■ What to produce:
Copy out the lines of the records below, from the line with "Task: Tick the Administrator user checkbox" to the line with "[x=1310, y=223]", both included, reproducing each one character for character.

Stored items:
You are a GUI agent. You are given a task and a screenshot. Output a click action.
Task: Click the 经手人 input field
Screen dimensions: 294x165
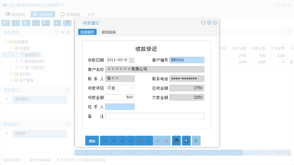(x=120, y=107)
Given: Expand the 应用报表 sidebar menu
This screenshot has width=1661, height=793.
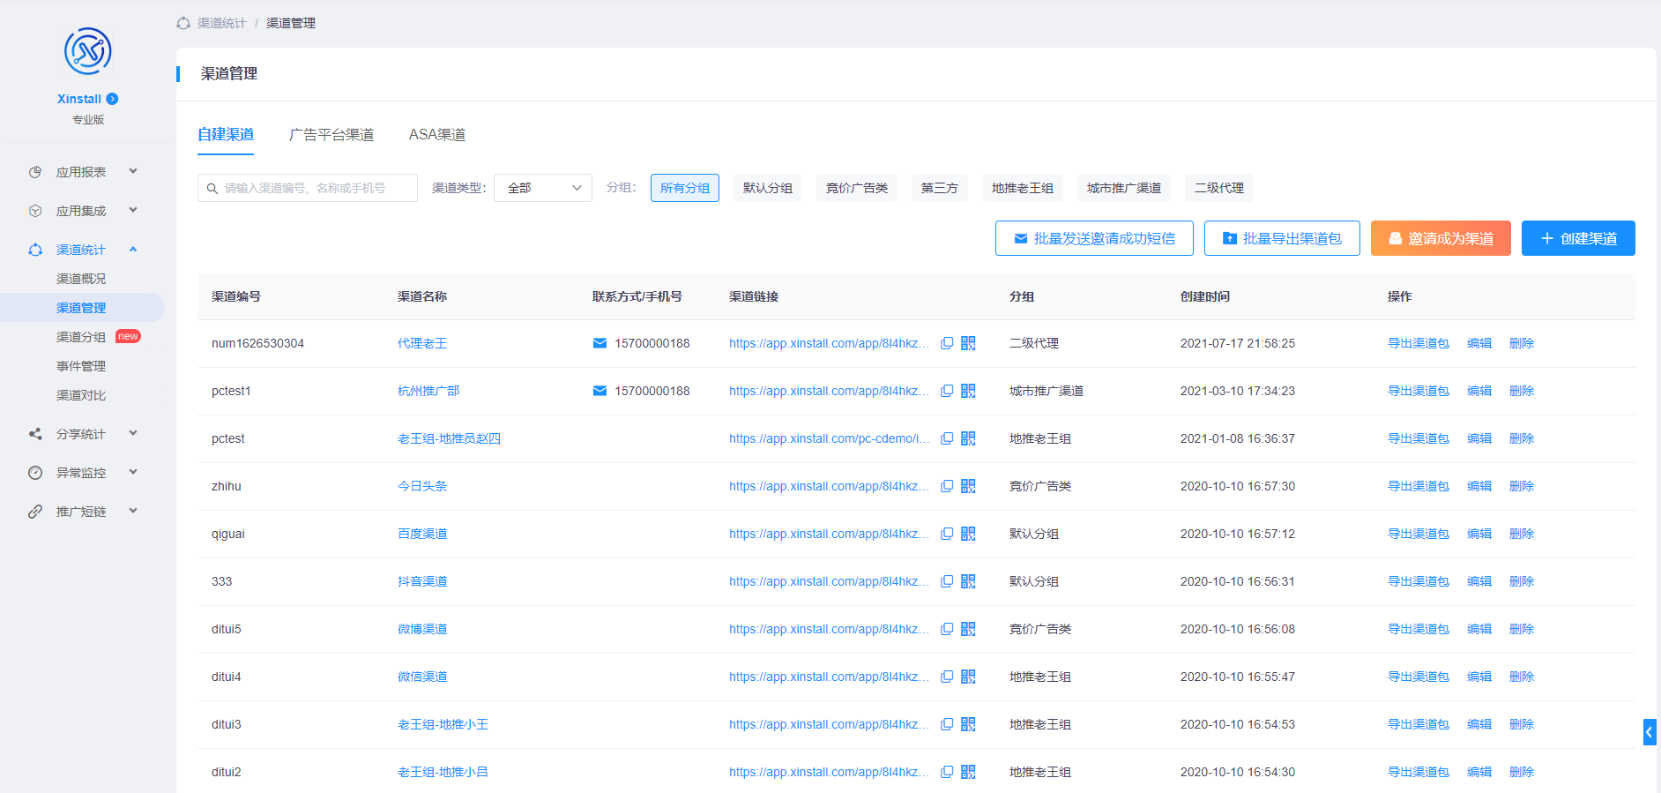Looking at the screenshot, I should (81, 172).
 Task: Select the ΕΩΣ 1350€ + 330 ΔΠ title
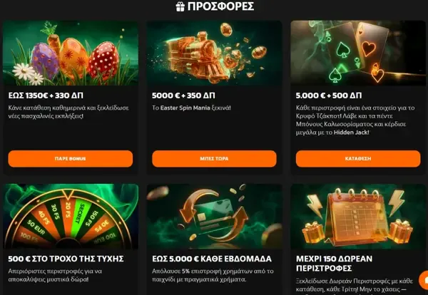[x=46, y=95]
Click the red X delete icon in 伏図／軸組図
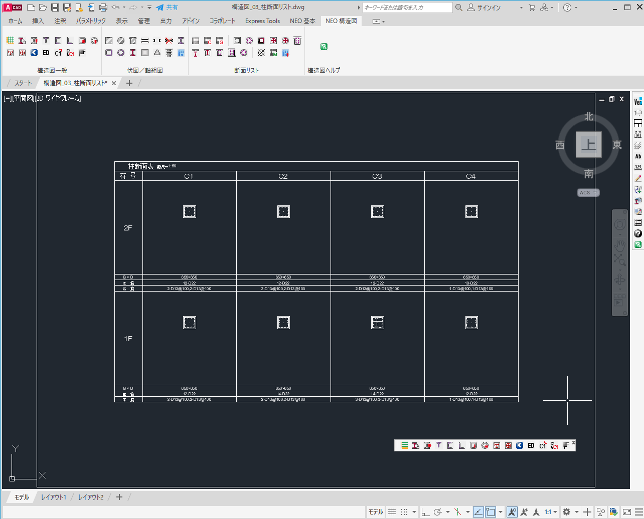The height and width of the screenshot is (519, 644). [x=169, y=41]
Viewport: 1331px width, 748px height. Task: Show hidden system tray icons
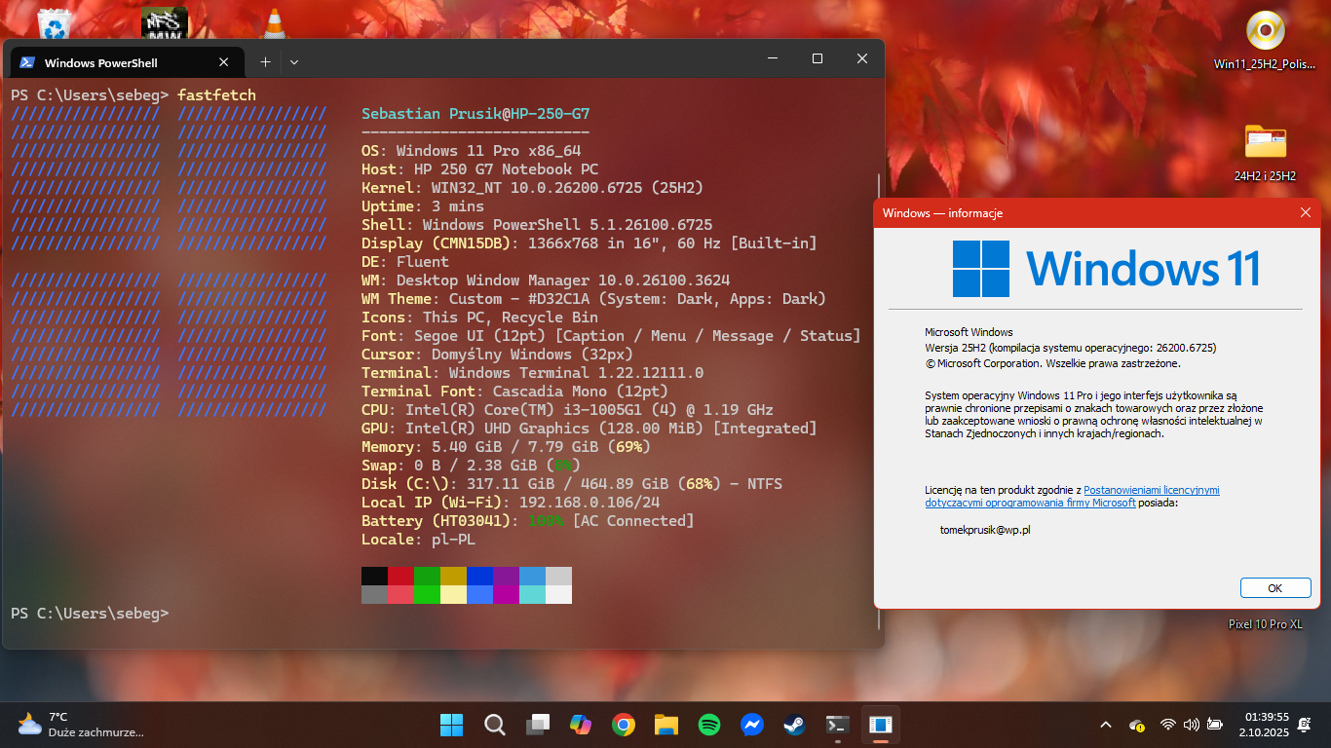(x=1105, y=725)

--

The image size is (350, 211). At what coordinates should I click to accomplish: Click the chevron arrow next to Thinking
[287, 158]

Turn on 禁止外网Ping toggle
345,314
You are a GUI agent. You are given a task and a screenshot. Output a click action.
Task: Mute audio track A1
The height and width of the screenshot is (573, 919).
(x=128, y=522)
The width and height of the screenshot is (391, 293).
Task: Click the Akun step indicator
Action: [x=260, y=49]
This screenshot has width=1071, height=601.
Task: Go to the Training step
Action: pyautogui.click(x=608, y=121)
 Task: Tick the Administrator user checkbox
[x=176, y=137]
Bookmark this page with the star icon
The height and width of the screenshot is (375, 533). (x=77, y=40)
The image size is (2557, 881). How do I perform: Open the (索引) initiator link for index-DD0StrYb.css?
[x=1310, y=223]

==

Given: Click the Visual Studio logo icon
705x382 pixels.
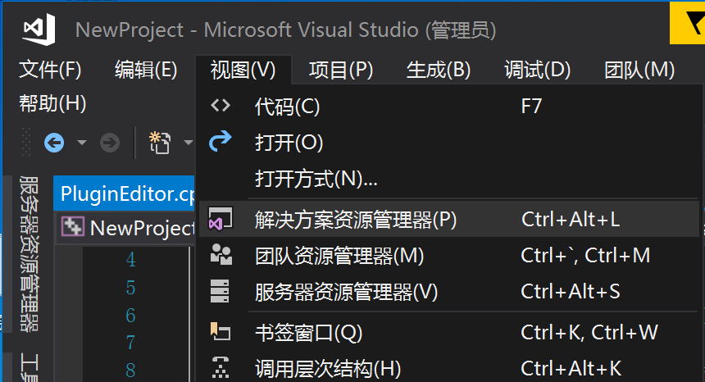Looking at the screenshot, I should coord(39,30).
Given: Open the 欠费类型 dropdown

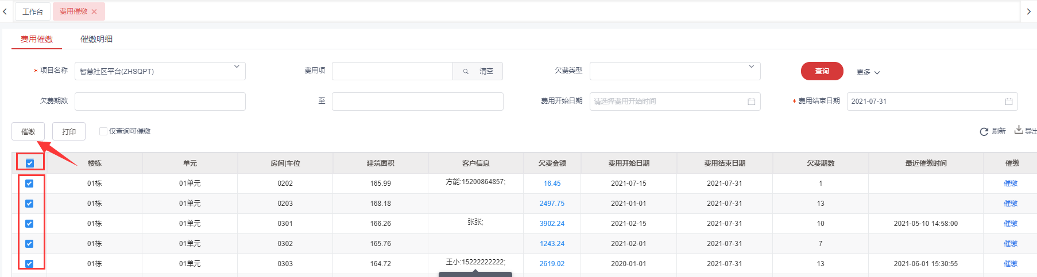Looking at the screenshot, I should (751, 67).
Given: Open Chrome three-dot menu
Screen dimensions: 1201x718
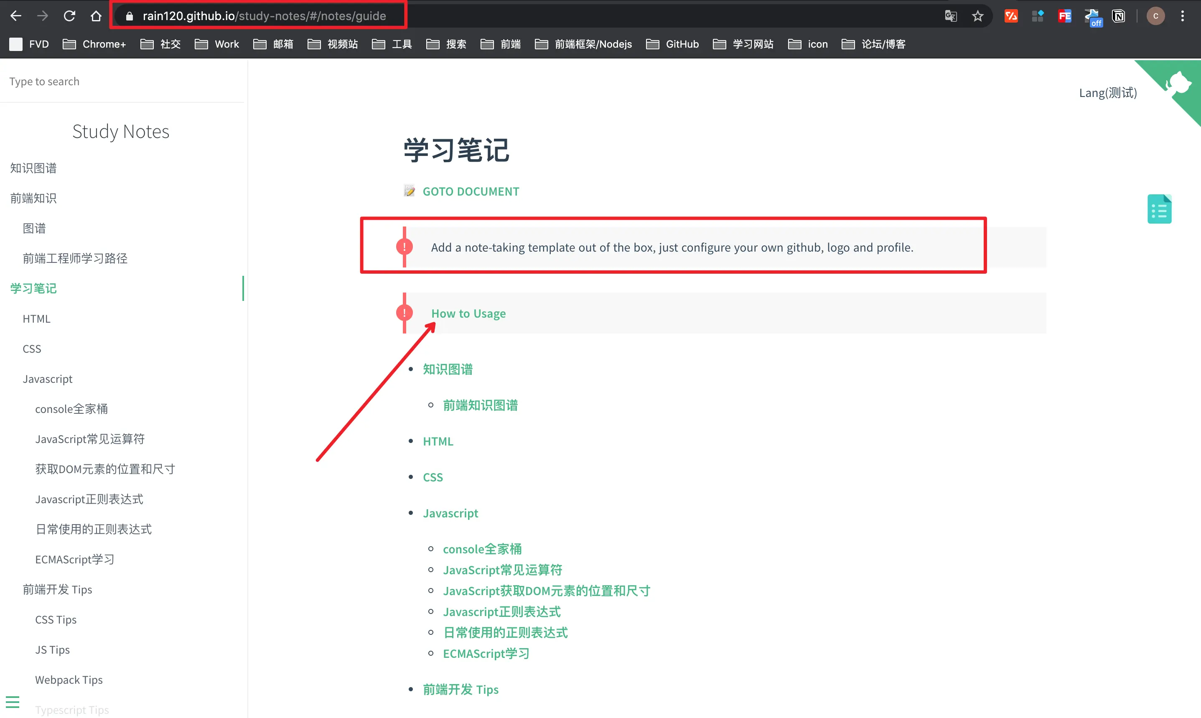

■ Final result:
 Task: Tick the Administrator user checkbox
[x=176, y=137]
Bookmark this page with the star icon
The height and width of the screenshot is (375, 533). (x=77, y=40)
The image size is (2557, 881). How do I perform: Open the (索引) initiator link for index-DD0StrYb.css?
[x=1310, y=223]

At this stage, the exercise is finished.